### Stored records
┌──

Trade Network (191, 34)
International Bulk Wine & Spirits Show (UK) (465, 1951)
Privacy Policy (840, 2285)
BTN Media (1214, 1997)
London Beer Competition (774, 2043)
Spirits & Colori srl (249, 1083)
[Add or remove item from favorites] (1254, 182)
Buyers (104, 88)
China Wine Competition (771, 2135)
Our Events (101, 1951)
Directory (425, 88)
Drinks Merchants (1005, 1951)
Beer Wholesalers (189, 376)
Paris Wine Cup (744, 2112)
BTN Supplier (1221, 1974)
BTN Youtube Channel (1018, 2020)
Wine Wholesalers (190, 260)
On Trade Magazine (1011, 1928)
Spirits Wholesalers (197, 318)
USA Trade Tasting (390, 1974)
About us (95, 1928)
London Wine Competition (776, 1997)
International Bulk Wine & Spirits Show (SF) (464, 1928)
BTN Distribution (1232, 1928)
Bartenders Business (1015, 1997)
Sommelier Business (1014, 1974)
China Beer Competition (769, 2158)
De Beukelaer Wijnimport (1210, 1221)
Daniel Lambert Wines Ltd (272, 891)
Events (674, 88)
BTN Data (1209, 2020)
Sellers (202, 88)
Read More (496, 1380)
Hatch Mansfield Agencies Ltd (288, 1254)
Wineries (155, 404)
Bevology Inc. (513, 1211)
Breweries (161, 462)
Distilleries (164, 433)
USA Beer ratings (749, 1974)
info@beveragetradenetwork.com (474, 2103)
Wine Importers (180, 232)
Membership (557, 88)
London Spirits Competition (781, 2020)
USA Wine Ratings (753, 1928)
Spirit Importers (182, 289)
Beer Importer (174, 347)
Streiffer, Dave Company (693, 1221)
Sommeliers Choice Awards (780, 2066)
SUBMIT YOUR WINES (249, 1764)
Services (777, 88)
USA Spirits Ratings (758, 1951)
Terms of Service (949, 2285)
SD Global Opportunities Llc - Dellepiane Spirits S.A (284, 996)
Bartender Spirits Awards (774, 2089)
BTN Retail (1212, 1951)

└──

### WHAT THE TASK ASKS
Where does the word "Spirits" appear in the records above? Return every line that holds it.

### REPLY TO THE EXERCISE
International Bulk Wine & Spirits Show (UK) (465, 1951)
Spirits & Colori srl (249, 1083)
Spirits Wholesalers (197, 318)
International Bulk Wine & Spirits Show (SF) (464, 1928)
London Spirits Competition (781, 2020)
USA Spirits Ratings (758, 1951)
SD Global Opportunities Llc - Dellepiane Spirits S.A (284, 996)
Bartender Spirits Awards (774, 2089)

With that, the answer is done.